Thursday, January 21, 2016

JONAS THE WIMPY ONE

Oh, for crimeney's sake.  Cut it out.  Just cut that shit out right now.  Seriously.

I comment about the weather a lot, but, to be fair, New England has to be the American capital of screwed up weather.  It's practically a requirement during the spring and the fall to run the heat in the morning and the air conditioner in the afternoon, and, if one does not do this regularly, one may very well lose his or her native New England status.

Or, so I thought.

The major storm that may or may not hit us on the weekend is currently creeping over the southeast, getting ready to take a huge winter dump on places like the Carolinas, the Virginias, and DC.  This is not really startling news since these storms do happen every so often during the season.  What is kind of weird is the new trend about naming these storms.

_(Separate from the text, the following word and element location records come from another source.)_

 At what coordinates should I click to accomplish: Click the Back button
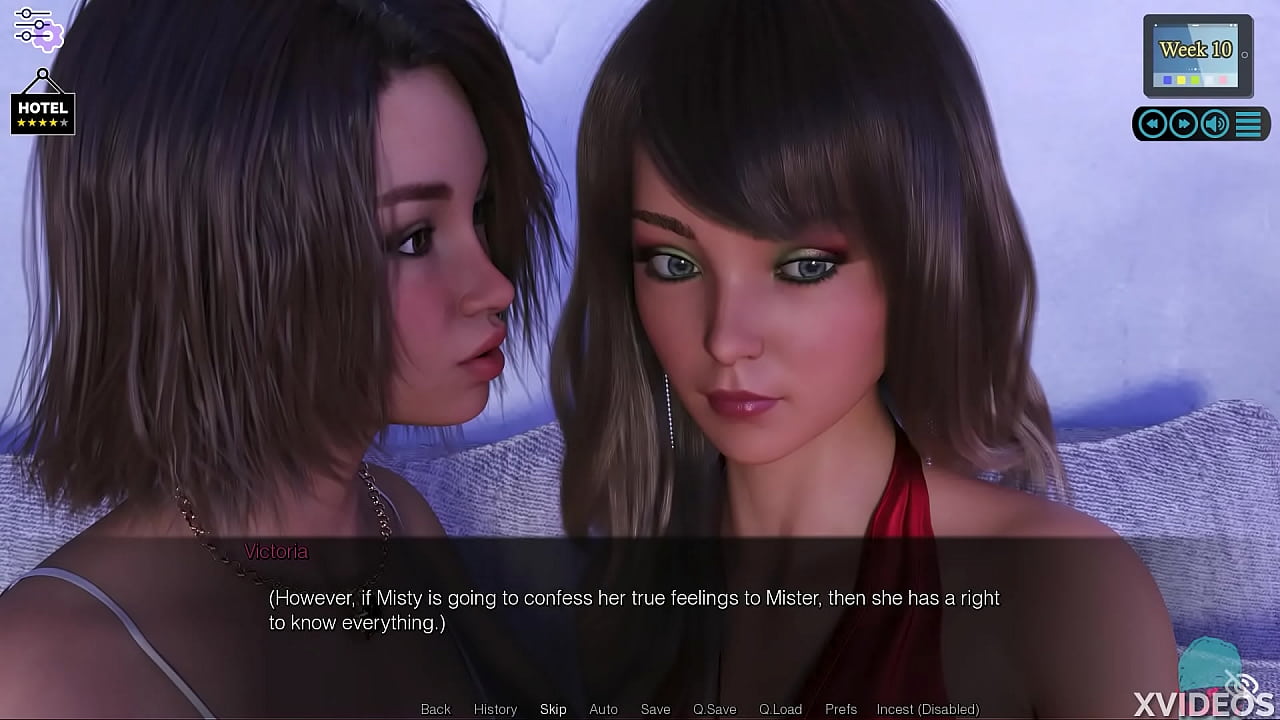(435, 709)
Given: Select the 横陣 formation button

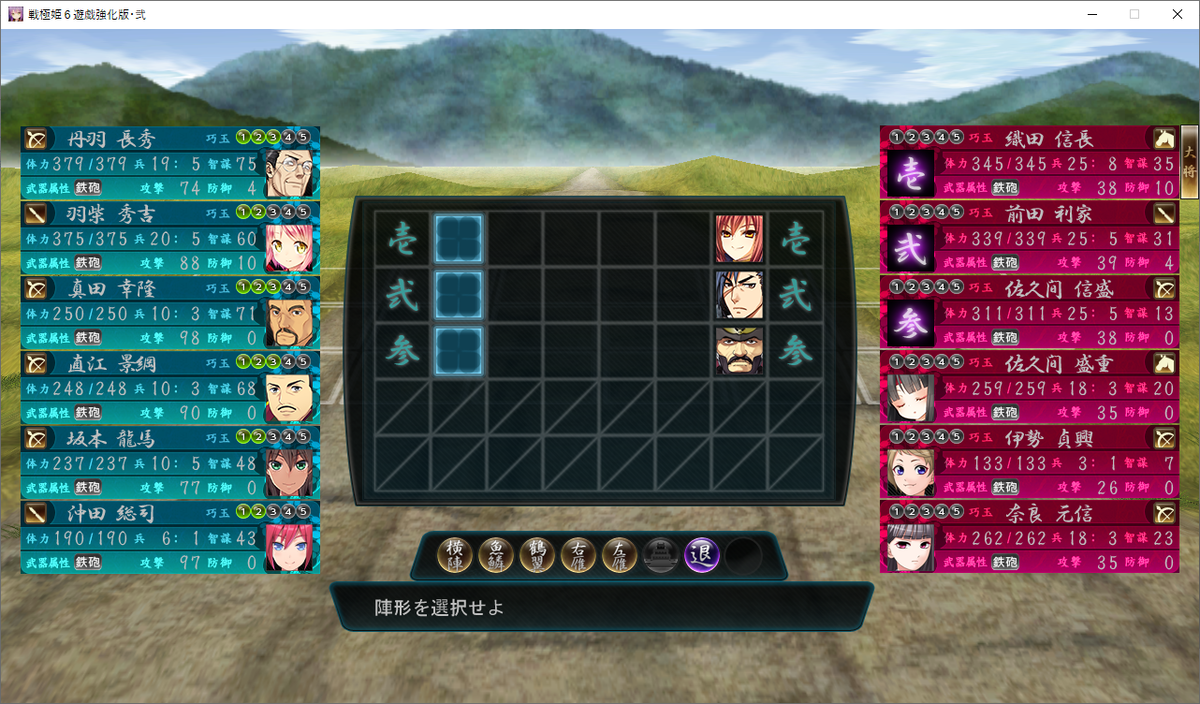Looking at the screenshot, I should coord(455,554).

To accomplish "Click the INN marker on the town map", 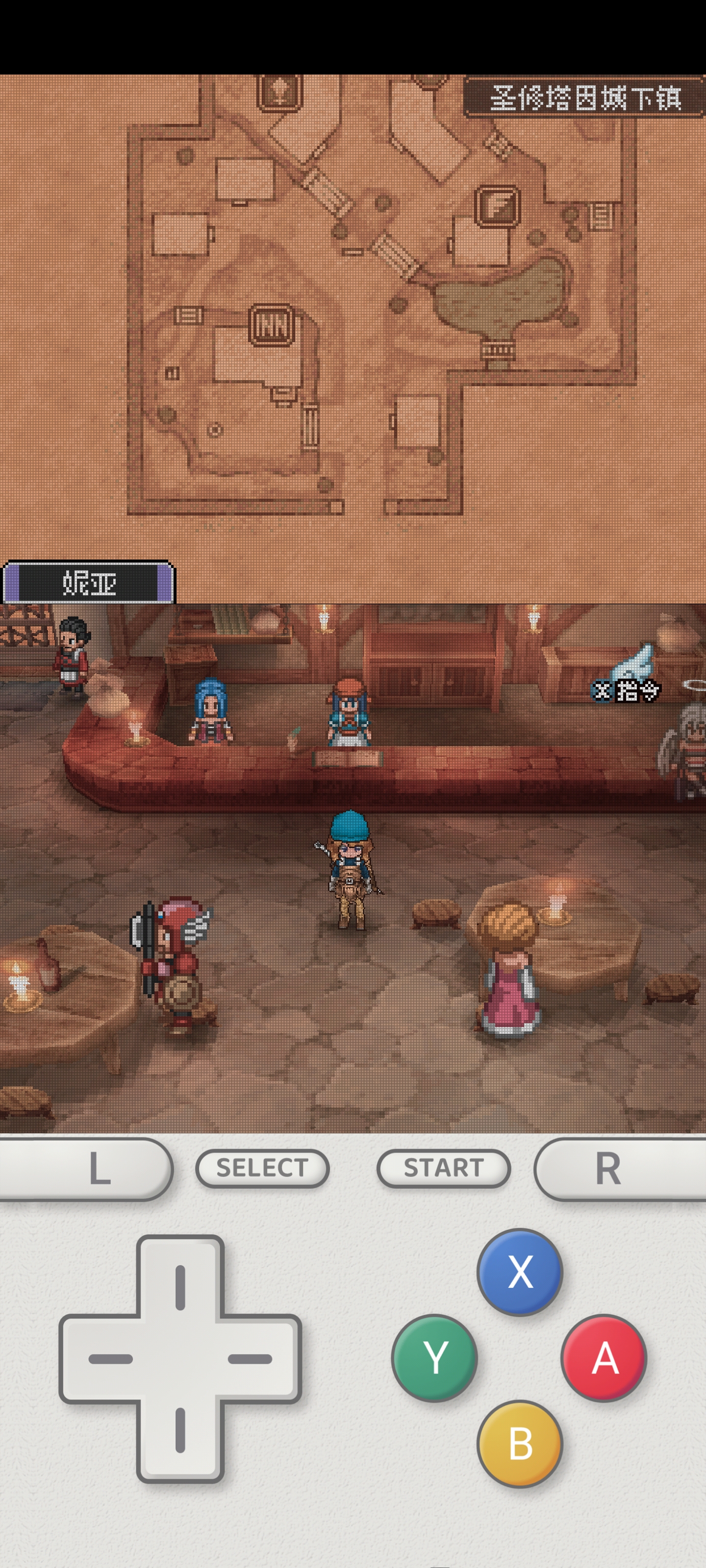I will pyautogui.click(x=271, y=325).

All of a sudden, it's not a storm anymore.  What used to be a good old-fashioned Nor'easter now has some wimpy-ass name: Jonas.  Look, I am deeply sorry (on many, many levels) if your first name is Jonas, but a snowstorm needs a much better name, a manlier name, a name with some teeth in it: Brutus, Iago, Cutter, Vinny... 

Jonas?  Who the freak is afraid of Jonas?  Jonas means "gift from God."  Seriously?  This storm is just one of Mother Nature's bitch-slaps.  Call it Cruella or Bitchina or Gonadia or something interesting.  Jonas (insert exasperated sigh of disgust).  For a major winter storm.  I can hear the people now: "Let's go get skim milk and scones and poppy-seed bread and brie!  Jonas is coming over tonight!"  

I do not know who started naming these winter storms, but stop.  Just stop.  If you work at the National Weather Service, quit now.  You're too big a wussy to challenge Mother Nature.  Go home.  Shutter your windows.  Put on your baby pants.  Cry in the corner.  Get a job cleaning up dog poop because that's all the stress you can handle.

Bring it on, baby.  Bring on winter.  It's long, long overdue.  A dusting of snow and some bitter cold winds is NOT winter, and wasting it all on ill-prepared south Atlantic areas is not remotely funny.  I have a new shovel, new scrapers, and new snowshoes.  Get with the program already. 

Damn Jonas.  With a limp name like that, it's small wonder he's afraid of New England.  Good luck, my Mid-Atlantic friends.  If you really love your New England friends, you'll tell Jonas to pack up his white shit and move north.